*** PROVIDED RECORDS ***

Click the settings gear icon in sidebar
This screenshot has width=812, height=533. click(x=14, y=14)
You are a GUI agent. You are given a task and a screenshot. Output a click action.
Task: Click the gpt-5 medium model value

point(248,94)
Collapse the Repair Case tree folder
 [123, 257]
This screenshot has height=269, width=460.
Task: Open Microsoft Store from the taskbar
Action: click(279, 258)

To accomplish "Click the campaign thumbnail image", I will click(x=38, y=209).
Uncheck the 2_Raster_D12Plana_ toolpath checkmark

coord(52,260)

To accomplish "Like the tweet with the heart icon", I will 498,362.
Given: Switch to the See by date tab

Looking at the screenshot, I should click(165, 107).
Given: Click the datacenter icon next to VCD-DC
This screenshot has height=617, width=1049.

***

- _YOUR TASK_
Copy every one of the rows above, word for word.

- _SOLUTION FOR THIS EXERCISE_
Click the settings gear icon in sidebar
This screenshot has width=812, height=533. click(x=14, y=14)
You are a GUI agent. You are given a task and a screenshot. Output a click action.
Task: Click the gpt-5 medium model value

point(248,94)
Collapse the Repair Case tree folder
 [123, 257]
This screenshot has height=269, width=460.
Task: Open Microsoft Store from the taskbar
Action: click(279, 258)

To accomplish "Click the campaign thumbnail image", I will click(x=38, y=209).
Uncheck the 2_Raster_D12Plana_ toolpath checkmark

coord(52,260)

To accomplish "Like the tweet with the heart icon", I will 498,362.
Given: Switch to the See by date tab

Looking at the screenshot, I should click(165, 107).
Given: Click the datacenter icon next to VCD-DC
This screenshot has height=617, width=1049.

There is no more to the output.